Monday, May 24, 2010

The coolest code

At [the appropriately-numbered] revision 42 in a certain source control repository lies, without a doubt, the biggest masterpiece of software ever written since the advent of the parentheses:
public static IEnumerable<T> PreOrder<T>(this T startingPoint, Func<T, IEnumerable<T>> children)
{
    yield return startingPoint;
    foreach (var child in children(startingPoint))
    {
        var preOrderedChildren = PreOrder(child, children);
        foreach (var preOrderedChild in preOrderedChildren)
        {
            yield return preOrderedChild;
        }
    }
}
"What is it?" you say? It's a generic, recursive generator, implemented as an extension method with a functor.

"Uhh, so... what does it do?" you counter? It traverses a tree of items (of type T) by yielding them, starting at the provided startingPoint and obtaining the children of a given instance of T using the provided children function object.

"I am from Missouri. You have got to show me." Sure thing! Suppose we have this Node class:
public class Node : IEnumerable<Node>
{
    private readonly IList<Node> _children = new List<Node>();
    public IEnumerable<Node> Children { get { return _children; } }

    private readonly string _name;
    public string Name { get { return _name; } }

    public Node(string name)
    {
        _name = name;
    }

    public Node Add(string nodeName)
    {
        return Add(new Node(nodeName));
    }

    public Node Add(Node node)
    {
        _children.Add(node);
        return node;
    }

    #region IEnumerable<Node> Members
    public IEnumerator<Node> GetEnumerator()
    {
        return Children.GetEnumerator();
    }
    #endregion

    #region IEnumerable Members
    System.Collections.IEnumerator System.Collections.IEnumerable.GetEnumerator()
    {
        return Children.GetEnumerator();
    }
    #endregion
}
...we can then use the Node class to represent its own high-level parse tree:
var compilationUnit = new Node("Node.cs")
{
    new Node("namespace Test")
    {
        new Node("public class Node : IEnumerable<Node>")
        {
            new Node("public IEnumerable<Node> Children")
            {
                new Node("get;")
            },
            new Node("public string Name")
            {
                new Node("get;")
            },
            new Node("public Node(string name);"),
            new Node("public Node Add(string nodeName);"),
            new Node("public Node Add(Node node);"),
            new Node("#region IEnumerable<Node> Members")
            {
                new Node("public IEnumerator<Node> GetEnumerator();"),
            },
            new Node("#region IEnumerable Members")
            {
                new Node("System.Collections.IEnumerator System.Collections.IEnumerable.GetEnumerator();"),
            },
        },
    },
};
Notice how the Node constructor accepts both regular arguments (in this case, a string representing the node's Name) as well as a list of Node instances? That feature -- collection initializers -- is made available to classes that implement IEnumerable as well as an Add method.

......

What you need to do —
1. Answer these from the coolest-code post:
(a) At which revision in the source control repository does the code lie?
(b) The PreOrder method is implemented as what kind of method?
(c) Besides implementing IEnumerable, what must a class have for collection initializers to be available to it?
2. Please echo the coolest-code post word for word, starting with "The coolest code" and going on through "child in children(startingPoint))".
The data below has nothing to do with the coolest-code post.

Given data —
......

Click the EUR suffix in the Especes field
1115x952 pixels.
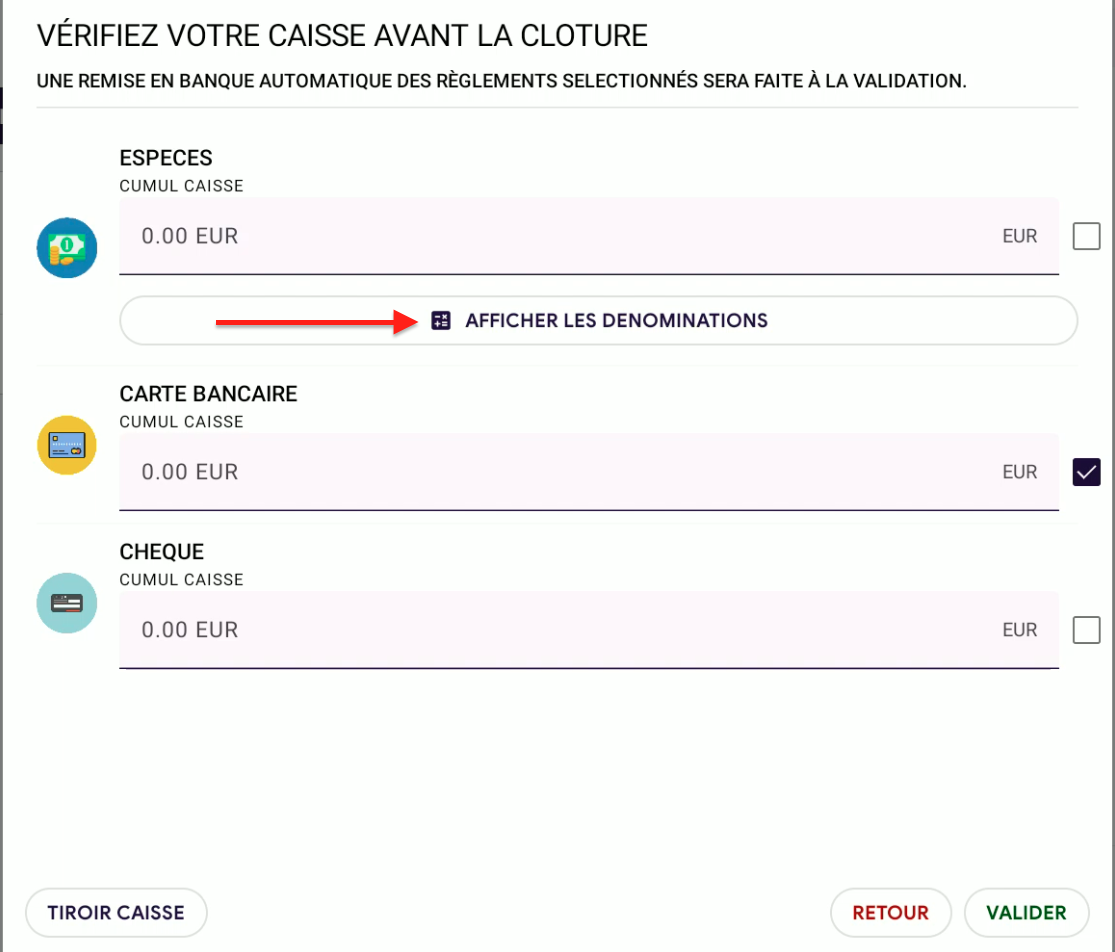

......

Worked solutions —
1.
(a) Revision 42.
(b) An extension method with a functor.
(c) An Add method.

2.
The coolest code

At [the appropriately-numbered] revision 42 in a certain source control repository lies, without a doubt, the biggest masterpiece of software ever written since the advent of the parentheses:
public static IEnumerable<T> PreOrder<T>(this T startingPoint, Func<T, IEnumerable<T>> children)
{
    yield return startingPoint;
    foreach (var child in children(startingPoint))